少なくとも、数年の間は自力では殆ど何も出来ない。


「赤子になった俺はどうなる?」


「心配するな。

 1人で行動出来るようになるまで、我々が面倒を見る。」


「何故そうまでする?

 何が目的だ?」


「ああ、我々が何か企んでいると思っているのか。

 我々の目的は昨日言ったと思うが。」


 彼らの目的、魔族の因子を人類に浸透させること。


「俺が魔族の因子を持つ人間となって子孫を作れば、それで良いと言う事か。」


「その通り。」


「なら、リア、彼女も一緒に頼むよ。

 リアの身体は追っ手が掛かっているからな。」


 健介の言葉にリアが驚く。


「わ、私も?」


「そうだ、一緒に赤子からやり直す。

 いいじゃないか?」


 健介が笑いながら言う。

リアはまだ納得出来ていないようだ。

まあ、仕方ない。

彼女の人生の大切な時期は、本来の身体を取り戻す為に費やされたのだから。

その身体をあっさりと捨て去るのは、相当の覚悟が必要だろう。


 しかし、彼女も直に気付くだろう。

健介が赤子になれば、歳の差は半端ではなくなる。


「まあ、我々としては構わないがな。

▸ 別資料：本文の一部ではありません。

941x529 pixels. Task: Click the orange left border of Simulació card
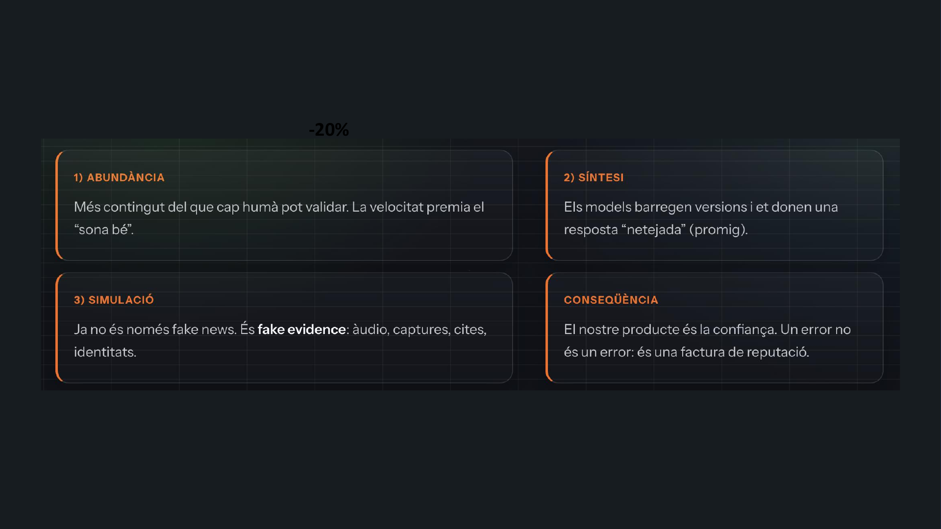pyautogui.click(x=57, y=328)
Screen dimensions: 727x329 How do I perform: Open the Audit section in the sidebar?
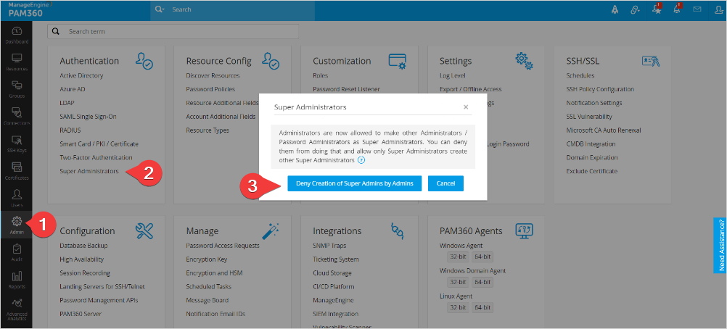coord(17,251)
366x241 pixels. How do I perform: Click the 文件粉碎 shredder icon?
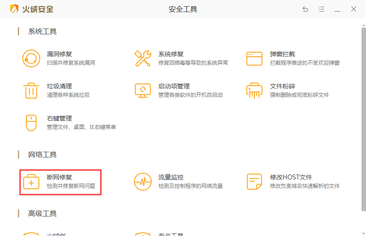pyautogui.click(x=254, y=91)
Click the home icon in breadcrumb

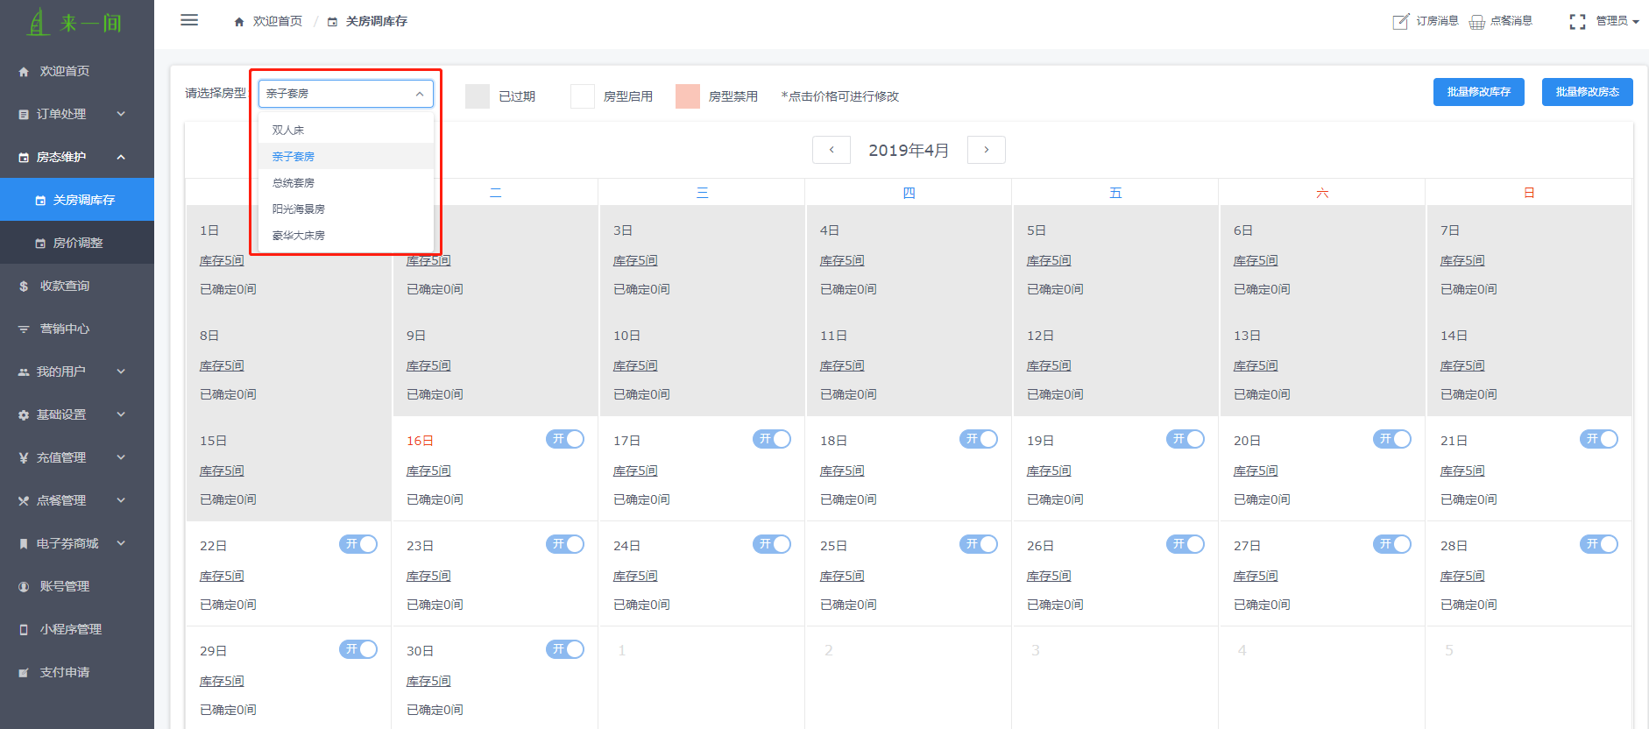tap(239, 22)
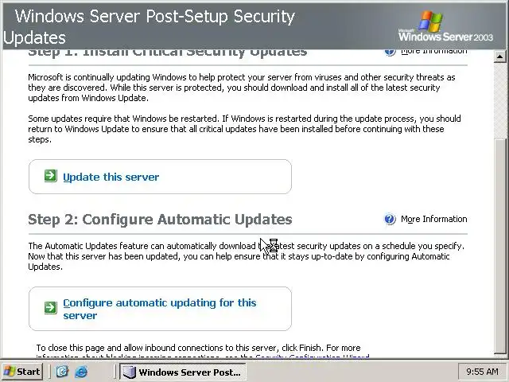Open More Information for Step 2
Image resolution: width=509 pixels, height=382 pixels.
433,219
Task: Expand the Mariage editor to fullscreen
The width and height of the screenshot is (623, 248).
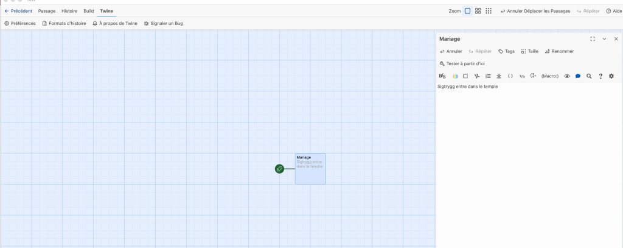Action: tap(593, 39)
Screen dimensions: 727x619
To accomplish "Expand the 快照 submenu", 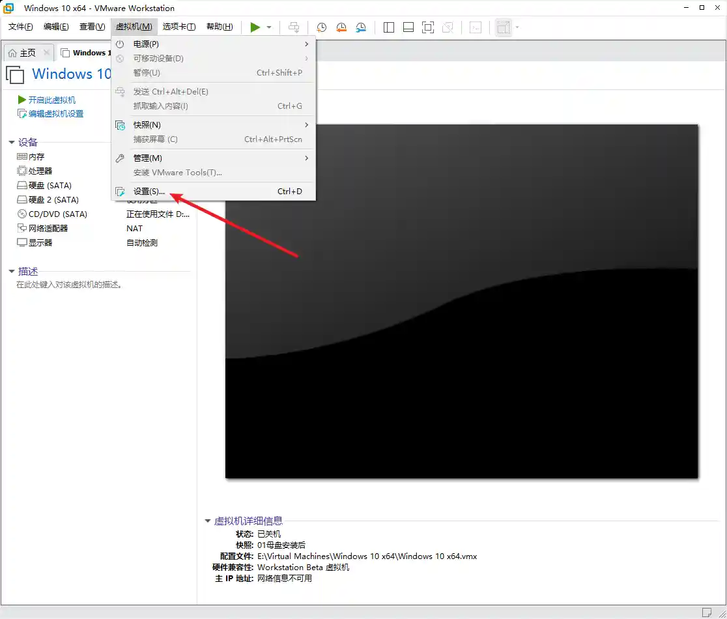I will click(149, 124).
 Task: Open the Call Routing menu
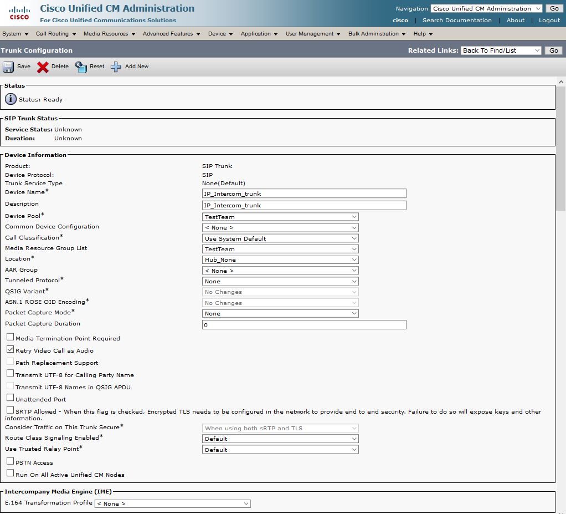[x=55, y=34]
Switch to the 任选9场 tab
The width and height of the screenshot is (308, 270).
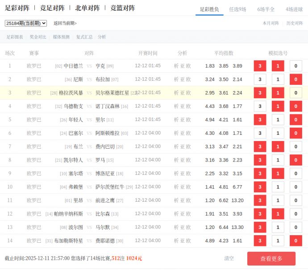click(237, 9)
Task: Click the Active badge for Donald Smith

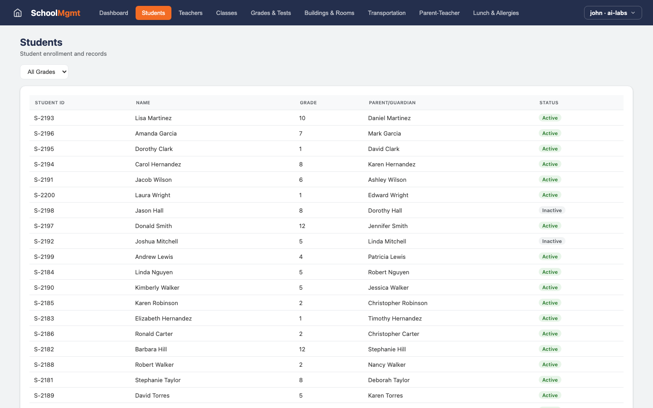Action: click(x=550, y=226)
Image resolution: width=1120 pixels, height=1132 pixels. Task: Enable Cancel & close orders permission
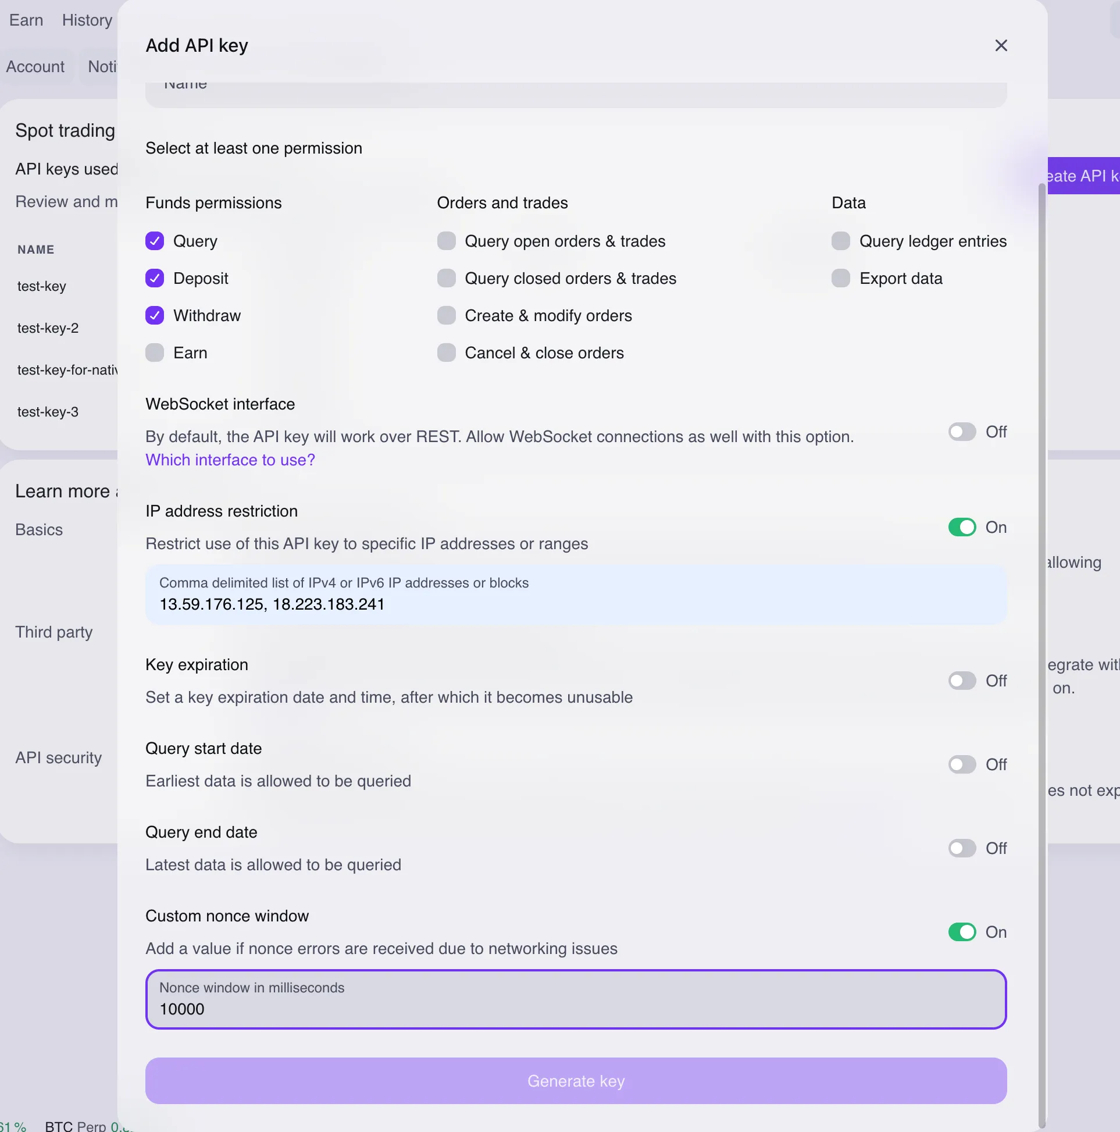pos(446,353)
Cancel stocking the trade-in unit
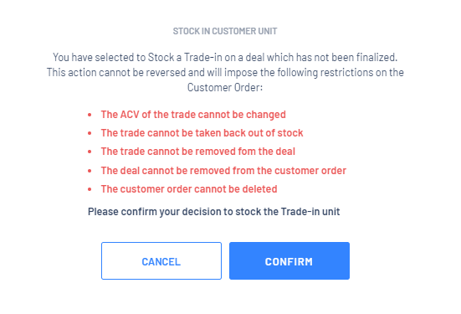This screenshot has height=314, width=461. (161, 260)
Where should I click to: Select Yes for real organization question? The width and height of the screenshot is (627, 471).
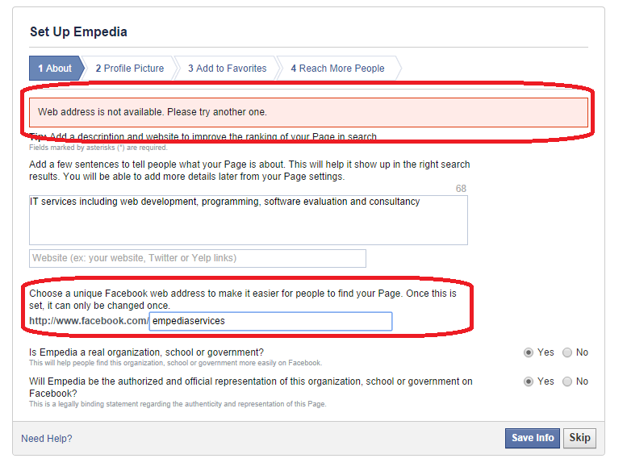click(x=529, y=352)
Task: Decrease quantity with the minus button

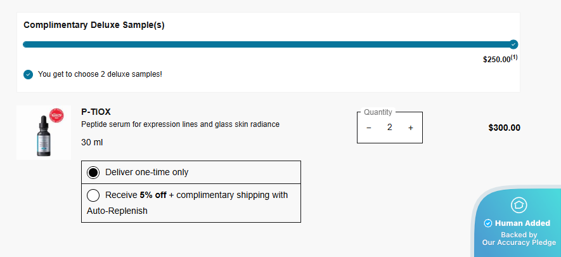Action: [369, 128]
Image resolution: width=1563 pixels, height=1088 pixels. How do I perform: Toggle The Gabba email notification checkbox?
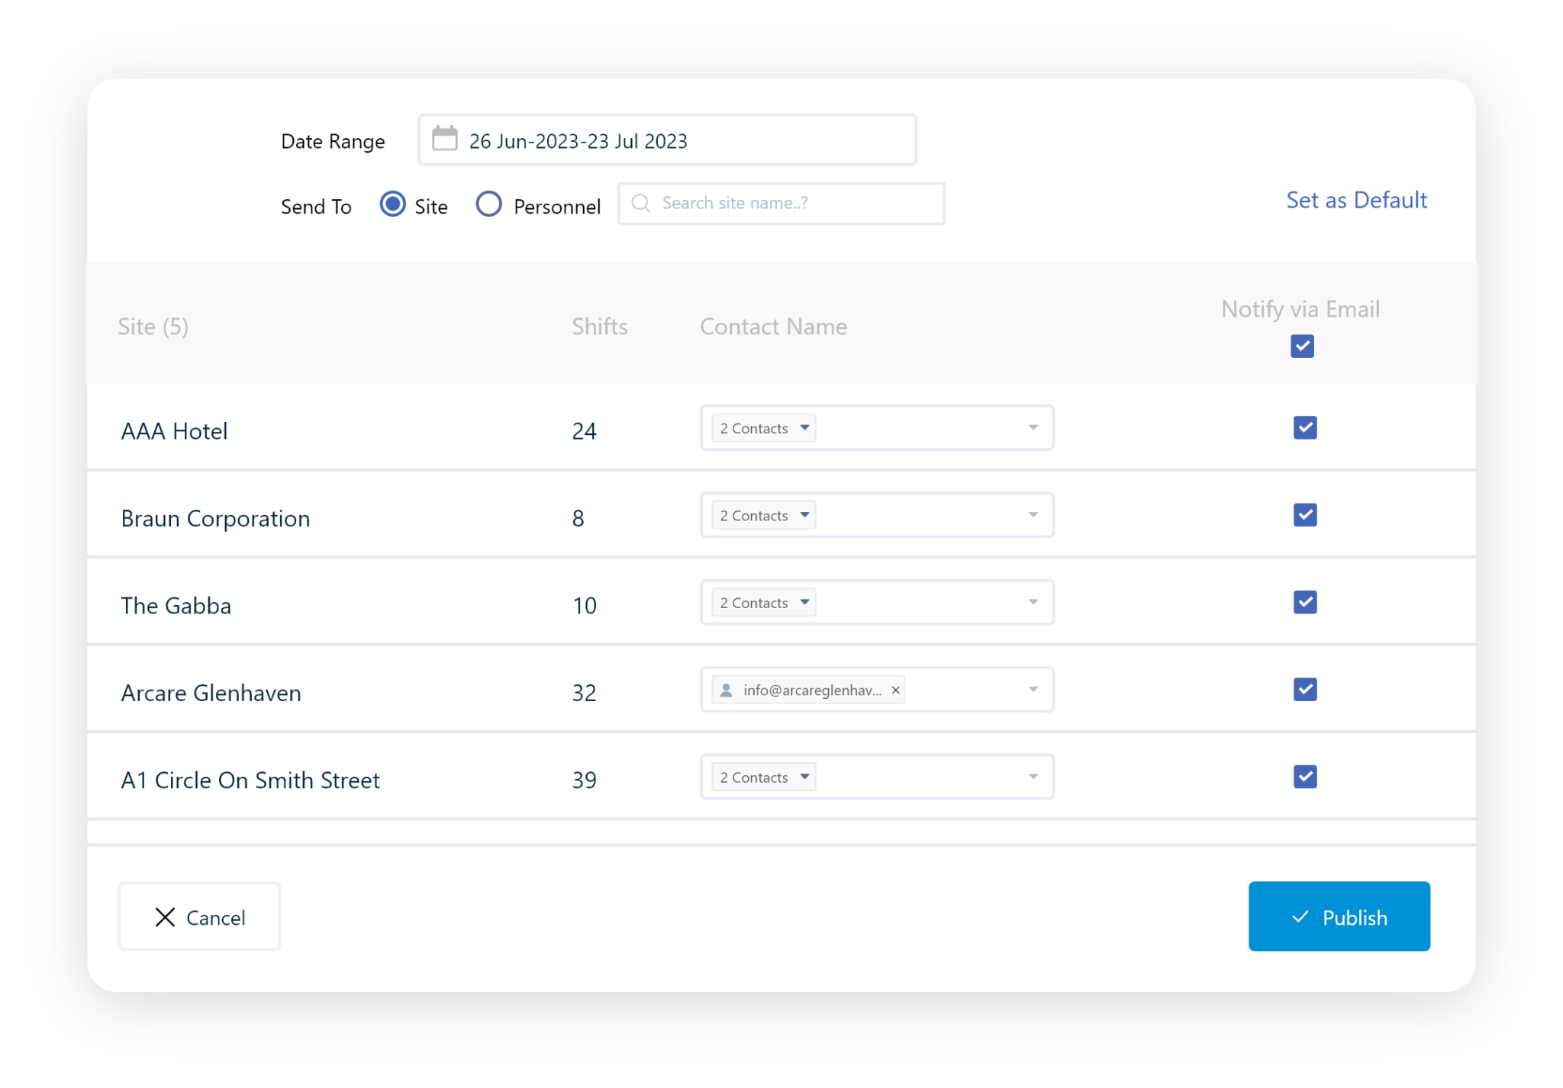coord(1305,602)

」


 彼らは細かい事は気にしないらしい。


 健介もドラゴンの身体を捨てるのは、少し惜しい気がする。

しかし、多少の問題があるにしても、人間の身体を手に入れられるのなら、人間に戻るのも悪くは無い。



 数日後、健介とリアはそれまでの肉体を捨てた。

それぞれ1歳くらいの赤子に転生していた。

転生は魔法陣ではなく、何かの装置の様なカプセルに入って簡単に10分も経たずに終了した。


 健介にとってはどうでも良い事だったが、リアにとっては羞恥プレイの始まりだった。

隣のベビーベッドから、嫌々をするような赤子の泣き声が聞こえて来た。


(御愁傷様)


 健介もオムツを取り替えてもらいながら、内心でリアに手を合わす。